Technological progress and innovation are the linchpins of fintech development and they are becoming increasingly sophisticated as demands arise.
Recently, Tencent Financial Research Institute, Tencent Cloud, and KPMG jointly released the “Digital and Real Coexistence 2022 Top Six Trends of Fintech Trends Prospect Report.” The report presents six technology trends in fintech over the next three years.
Our panel of experts from Tencent highlights six key trends in the fintech industry that will shape a trusted, secure, and intelligent future for the industry.
Growth of Virtual Banks
Virtual banks are improving the quality of life for many. You no longer need to wait in line at a bank to do banking in person. And in fact, digital banks mean more than that. They are digitalizing every level of banking, from front-end to back-end, making the services accessible to different customers anytime, anywhere.
In the process of digitalization, virtual banks also make use of digital technology like AI, big data, and the internet of things to evaluate financial risks and user needs, offering personalized services that meet customers’ best interests.
Recently, there are local banks in China using Weixin Mini Program to provide digital bank services. Weixin Mini Program, which holds more than 450 million active users, is an in-app feature on Weixin that gives users instant access to enterprise services. It allows users of Weixin to access banking services online easier than ever.
Zero Trust Architecture(ZTA) Builds a Safety Net
Zero Trust is a security framework that requires all users, including those inside an organization’s network, to be authenticated and authorized. User security configuration and posture need to be continuously verified before being granted access to applications and data.
ZTA plays an important role in the establishment of a trusted environment, especially in banking services. The digital transformation of banks is causing new problems such as data safety and business access security. ZTA offers another layer of safety for identity verification, authorization, and risk control, ensuring customers’ data safety and efficiency in using financial services.
Federated Learning Comes into Play
Machine learning algorithms are frequently used in the fintech industry to predict financial risk, discover market opportunities, detect frauds, and more.
Banks need big data to create robust machine learning applications that serve companies in different sectors. However, it is risky for companies to share their data with financial institutions due to security and privacy concerns. That’s when the federated learning technique comes into play.
This technique allows the training of a centralized machine learning algorithm from decentralized data.” In other words, the algorithm learns from the data without owning them and the security concern no longer exists. Besides, it helps solve the constraint of poor-quality data, making machine learning accessible to more SMEs.
Currently, federated learning is widely used in small loan services given to independent businesses, which usually have scattered data samples.
Low‑code Development Platform(LCDP) Enhances Accessibility
As new technologies emerge, programming and coding tasks are placing greater demands on the technology workforce in the fintech industry.
To enhance the financial industry’s ability to provide agile services, LCDP simplifies the cumbersome coding process and provides a “fast track” for technological development.
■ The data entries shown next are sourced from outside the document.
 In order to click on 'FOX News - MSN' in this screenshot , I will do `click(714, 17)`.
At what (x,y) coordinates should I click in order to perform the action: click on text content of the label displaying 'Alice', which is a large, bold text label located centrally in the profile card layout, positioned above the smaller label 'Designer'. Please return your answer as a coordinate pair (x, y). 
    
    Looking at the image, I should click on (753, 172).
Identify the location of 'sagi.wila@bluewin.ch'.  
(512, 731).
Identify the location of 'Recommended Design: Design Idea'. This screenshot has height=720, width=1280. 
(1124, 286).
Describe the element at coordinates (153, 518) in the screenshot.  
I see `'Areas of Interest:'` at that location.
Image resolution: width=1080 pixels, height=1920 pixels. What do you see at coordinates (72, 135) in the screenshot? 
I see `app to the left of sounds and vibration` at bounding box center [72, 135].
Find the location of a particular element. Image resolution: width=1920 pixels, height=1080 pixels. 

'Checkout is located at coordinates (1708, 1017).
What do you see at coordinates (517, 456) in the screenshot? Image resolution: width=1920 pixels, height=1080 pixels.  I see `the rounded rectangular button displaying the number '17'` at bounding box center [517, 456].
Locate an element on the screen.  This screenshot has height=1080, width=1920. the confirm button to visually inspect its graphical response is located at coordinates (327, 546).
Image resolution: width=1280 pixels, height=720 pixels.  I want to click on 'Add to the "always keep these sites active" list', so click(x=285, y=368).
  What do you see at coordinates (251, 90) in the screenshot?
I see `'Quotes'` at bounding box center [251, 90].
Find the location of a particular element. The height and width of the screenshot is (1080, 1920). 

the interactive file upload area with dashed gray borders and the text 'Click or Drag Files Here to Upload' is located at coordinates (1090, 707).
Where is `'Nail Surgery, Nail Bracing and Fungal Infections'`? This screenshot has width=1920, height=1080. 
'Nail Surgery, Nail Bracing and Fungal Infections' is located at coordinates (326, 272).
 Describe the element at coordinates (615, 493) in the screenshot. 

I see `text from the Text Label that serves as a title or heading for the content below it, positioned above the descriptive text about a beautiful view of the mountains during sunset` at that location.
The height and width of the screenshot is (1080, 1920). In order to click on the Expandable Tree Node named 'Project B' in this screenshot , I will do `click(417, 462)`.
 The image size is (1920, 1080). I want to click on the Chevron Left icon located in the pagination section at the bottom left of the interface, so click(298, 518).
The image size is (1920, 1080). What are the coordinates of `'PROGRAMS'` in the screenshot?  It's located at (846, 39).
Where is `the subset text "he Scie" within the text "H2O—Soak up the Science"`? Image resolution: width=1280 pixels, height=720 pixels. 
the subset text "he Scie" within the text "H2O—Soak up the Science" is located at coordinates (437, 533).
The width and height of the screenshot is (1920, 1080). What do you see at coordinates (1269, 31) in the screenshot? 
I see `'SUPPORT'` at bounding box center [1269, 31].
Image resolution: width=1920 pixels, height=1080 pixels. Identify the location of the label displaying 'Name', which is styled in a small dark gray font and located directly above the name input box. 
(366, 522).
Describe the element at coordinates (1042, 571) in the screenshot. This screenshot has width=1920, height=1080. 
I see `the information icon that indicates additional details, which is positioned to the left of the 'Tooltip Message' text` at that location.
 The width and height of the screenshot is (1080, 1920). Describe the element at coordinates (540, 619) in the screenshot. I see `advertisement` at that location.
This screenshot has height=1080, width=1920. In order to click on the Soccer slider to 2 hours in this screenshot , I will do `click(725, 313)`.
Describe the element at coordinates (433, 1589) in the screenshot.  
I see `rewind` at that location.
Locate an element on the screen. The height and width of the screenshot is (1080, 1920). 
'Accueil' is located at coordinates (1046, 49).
The platform allows developers to create applications through visual editors, which saves a lot of resources and time.
With LCDP, coders in the finance industry can quickly assemble new processes and build applications without having to research, write, and test new scripts. Even people with no professional knowledge in coding can create simple applications with basic training, making the best use of manpower and reducing pressure on professional developers.
The Digital Helper – Robotic Process Automation(RPA)
In recent years, more enterprises in China have started to use the RPA technology to automate digital tasks. The workflow in the finance industry is complex and the tasks are data-intensive. RPA is a solution that allows software robots to emulate actions humans perform on digital systems, which means a lot of repetitive tasks can be handed to the bots.
RPA is efficient and easy to use. As long as there is electricity, it can operate 24/7 with a high level of accuracy. Even people without an IT background can learn how to define instructions for the bots to perform. Besides, based on the technology of LCDP, RPA is inexpensive to develop and maintain. Enterprises can use and update their RPA software at low costs.
Being incorporated with AI technology like image recognition, sentiment analysis, and optical character recognition, RPA is expected to play a more important role in the industry.
Homomorphic Encryption Protects Data Privacy
Data analysis is a crucial pillar in fintech solutions. It requires a large amount of data in the computation process, which can cause data security concerns. Using an encryption algorithm is a common way to protect data against unwanted access but encrypted data complicates the process to analyze the data.
Homomorphic encryption allows users to analyze data without decrypting it. And the results of the analysis are the same as those done by decrypted data. This encryption method can promote data sharing between companies while reducing the risk of data leakage. Nevertheless, the technology is still not widely used in the industry due to its high maintenance cost.